Worum es geht: Ermitteln Sie, in wie vielen Zeilen der folgenden Liste die Zeichenfolge „note“ vorkommt. Geben Sie nur die Zahl an.

Einträge zur Position von Elementen
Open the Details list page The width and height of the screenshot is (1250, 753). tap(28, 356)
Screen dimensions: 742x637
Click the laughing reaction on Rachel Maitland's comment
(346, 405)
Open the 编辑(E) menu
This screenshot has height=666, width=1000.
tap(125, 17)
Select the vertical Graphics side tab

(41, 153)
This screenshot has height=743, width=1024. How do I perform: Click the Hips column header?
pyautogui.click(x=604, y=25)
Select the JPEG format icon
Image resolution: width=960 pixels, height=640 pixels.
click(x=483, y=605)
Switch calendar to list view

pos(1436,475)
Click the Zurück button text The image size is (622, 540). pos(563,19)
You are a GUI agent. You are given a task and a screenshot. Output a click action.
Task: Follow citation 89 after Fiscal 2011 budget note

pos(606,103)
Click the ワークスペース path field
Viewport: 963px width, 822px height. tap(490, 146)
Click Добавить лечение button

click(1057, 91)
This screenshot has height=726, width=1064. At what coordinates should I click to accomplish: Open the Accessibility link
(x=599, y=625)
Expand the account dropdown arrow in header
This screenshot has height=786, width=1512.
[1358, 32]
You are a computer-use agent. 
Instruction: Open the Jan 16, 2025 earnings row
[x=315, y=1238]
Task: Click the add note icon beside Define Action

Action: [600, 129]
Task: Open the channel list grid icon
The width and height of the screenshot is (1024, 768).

Lösung der Aufgabe: 2